PROBLEM TO SOLVE.
Only the lines from the one holding "549x377 pixels. At" through the end of the records below are to be reproduced exactly, and pictures are to be omitted.

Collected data
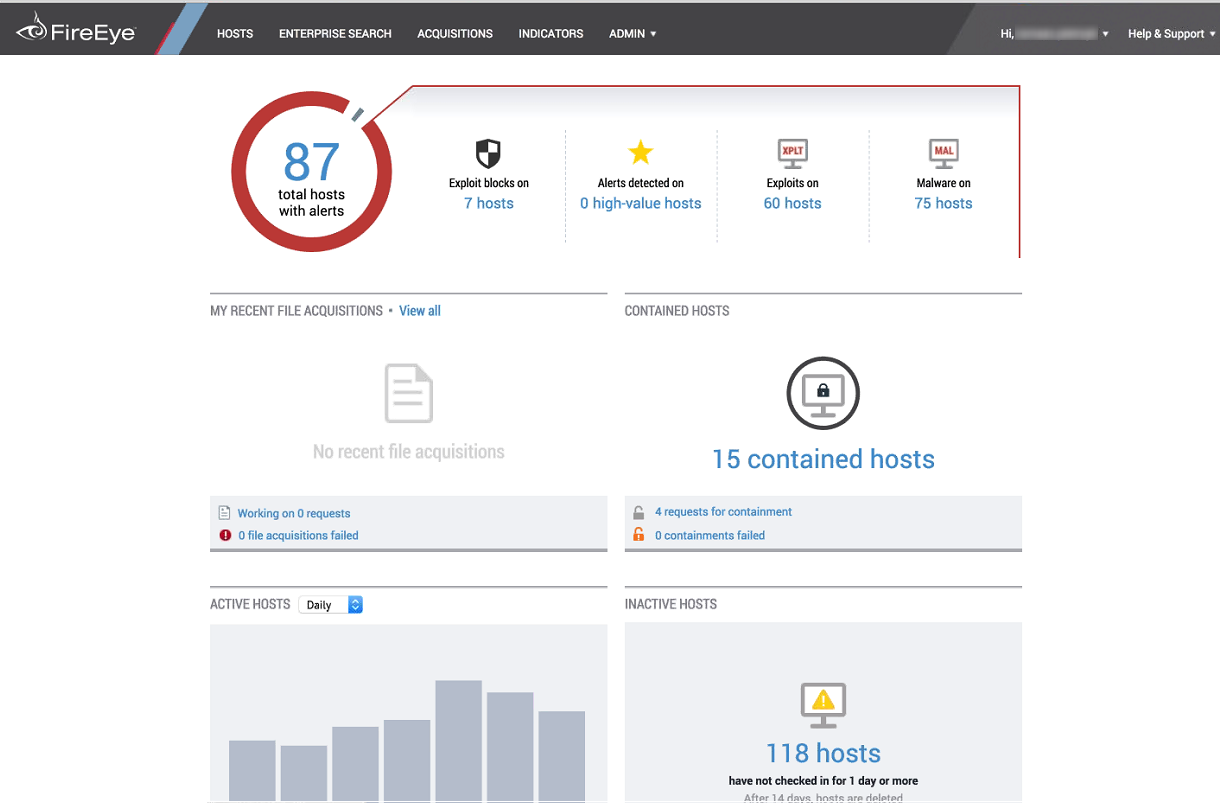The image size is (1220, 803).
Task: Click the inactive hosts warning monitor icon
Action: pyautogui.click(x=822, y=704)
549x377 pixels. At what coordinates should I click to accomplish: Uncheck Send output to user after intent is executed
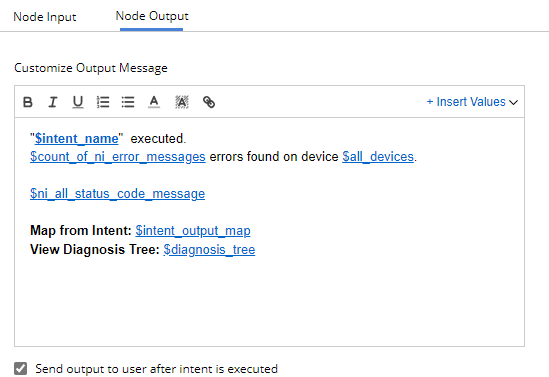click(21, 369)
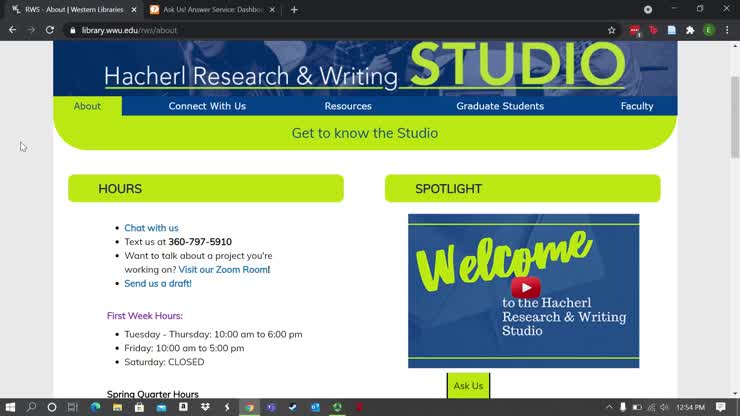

EXERCISE SOLUTION.
549x377 pixels. At what coordinates should I click to accomplish: Uncheck Send output to user after intent is executed
click(21, 369)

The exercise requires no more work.